Thursday, November 19, 2009

As pointed out in recent article our savings rate (-1%-3% of our GDP for the last 5 years) is a disaster, if Africa’s savings rates (of 18% of GDP) is tragic. These rates are amplified by the fact that, (according to available statistics) only 8% of our population have some form of savings.

Factor this into the that fact that, less than 20% of our population keep bank accounts, perplexes even an elementary student of economics as to the hurdles we need to overcome if we are to develop as a nation which must invest at least 25% of her GDP for us to keep course.

This is only possible, if our savings rate is above 23% of our GDP, otherwise our growth fundamentals remain in a state of uncertainty.

However, one of the fundamental determinants of savings of any nation is her rate of economic growth. Savings cannot precede growth, but on the contrary, they follow growth.

This assertion is premised on the fact that, savings are residual income not expended, underpinning the fact that, there has to be growth from which incomes generated can be appropriated, relative to the propensities to consume and save – into consumption and savings respectively.

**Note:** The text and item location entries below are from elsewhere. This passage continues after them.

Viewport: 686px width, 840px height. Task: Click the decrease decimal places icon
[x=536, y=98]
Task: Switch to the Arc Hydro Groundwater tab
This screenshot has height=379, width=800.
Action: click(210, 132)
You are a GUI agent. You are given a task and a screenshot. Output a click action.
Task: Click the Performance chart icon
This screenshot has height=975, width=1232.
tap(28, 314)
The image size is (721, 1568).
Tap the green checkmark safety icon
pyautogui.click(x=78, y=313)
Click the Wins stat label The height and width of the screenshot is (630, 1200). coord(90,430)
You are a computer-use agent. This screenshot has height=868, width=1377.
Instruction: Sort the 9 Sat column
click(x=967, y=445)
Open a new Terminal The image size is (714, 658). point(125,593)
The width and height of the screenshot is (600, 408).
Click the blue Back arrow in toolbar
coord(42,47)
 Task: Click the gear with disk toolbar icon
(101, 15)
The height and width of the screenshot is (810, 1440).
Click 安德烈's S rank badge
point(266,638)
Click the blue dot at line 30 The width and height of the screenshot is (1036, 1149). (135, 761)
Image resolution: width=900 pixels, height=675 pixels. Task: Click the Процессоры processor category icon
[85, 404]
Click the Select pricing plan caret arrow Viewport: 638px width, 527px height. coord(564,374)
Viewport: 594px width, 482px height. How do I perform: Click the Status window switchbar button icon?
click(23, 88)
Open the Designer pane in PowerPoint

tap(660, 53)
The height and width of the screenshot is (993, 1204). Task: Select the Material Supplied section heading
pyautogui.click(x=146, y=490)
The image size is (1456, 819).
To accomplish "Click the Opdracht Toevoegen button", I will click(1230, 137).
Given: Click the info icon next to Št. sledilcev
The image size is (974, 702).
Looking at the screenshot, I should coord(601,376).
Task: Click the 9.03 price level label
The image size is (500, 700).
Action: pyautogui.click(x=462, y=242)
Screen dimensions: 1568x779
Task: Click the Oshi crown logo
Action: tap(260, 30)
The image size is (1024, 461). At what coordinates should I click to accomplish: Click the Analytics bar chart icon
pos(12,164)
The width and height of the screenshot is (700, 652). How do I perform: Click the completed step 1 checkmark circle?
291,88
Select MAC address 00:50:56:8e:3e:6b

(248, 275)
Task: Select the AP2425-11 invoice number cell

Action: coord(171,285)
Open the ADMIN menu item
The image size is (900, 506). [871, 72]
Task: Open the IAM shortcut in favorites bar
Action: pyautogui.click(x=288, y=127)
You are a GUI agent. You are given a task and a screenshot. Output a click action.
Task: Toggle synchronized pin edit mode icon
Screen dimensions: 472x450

Available research indicates that, the rate of growth can influence savings in two ways. First, savings and growth have been correlated over long-term horizon for many regions over different stages of their development.

Second, savings are directly related to output through investment, which, through the virtuous cycle of high savings-high investments and again high output, gives rise to high savings.

Theoretical underpins of the link between growth and savings have their origins in the Modigliani’s life cycle hypothesis.

According to this hypothesis, growth increases the savings because it does increase the incomes of the young relative to that of the elderly.

The positive influence of growth on savings has played a central role in the successful development of East Asian economies, is now an established theoretical framework for development economists.

According this view, East Asia’s unprecedented accumulation trajectory (frequently described as a virtuous cycle), is a mutual causation process where rapid growth raises savings rates which feed back into faster growth by financing more capital accumulation.

This view seems to have attracted the support of the World Bank (1993 Report), which emphasized that, in these countries, there has been a "virtuous circle” going from higher growth, to higher savings, to even higher growth.

Low savings rates in Africa, and indeed in Rwanda can then be characterised by a vicious cycle, that is a poverty trap in which low incomes and low savings reinforce each other.

Lahiri (1989:250) in his research points out that "… just as savings leads capital accumulation and hence growth, growth leads to savings by making the young savers more affluent than the older dissevers.”

In a research conducted by Hadjimicheal et al. (1995), it was found out that, savings were positively correlated with the level and growth of GDP, which is true given that, the same macroeconomic policies that affect the rate of growth, does affect the rate of savings directly.

Given the causal relationship between the rate of growth (GDP) and of savings and by extension investments, one would expect our savings to have grown exponentially with our GDP growth (which reached a record 11.2% last year).

Recent statistics indicate that our GDP per capita has increased from US $ 300 to close to US $ 500. Also reports from the financial sector indicate that, up to 50% of our money supply does not find its way into the mainstream financial institutions, means that, we have substantial savings among our people that are yet to be pooled together.

Existing strategies should be able to reverse this trend if only the political will I highlighted in the previous article comes to bear.

A research into reasons why our people prefer to keep their savings in non-monetized forms would inform our policy markers as to which policy options would effectively reverse this trend.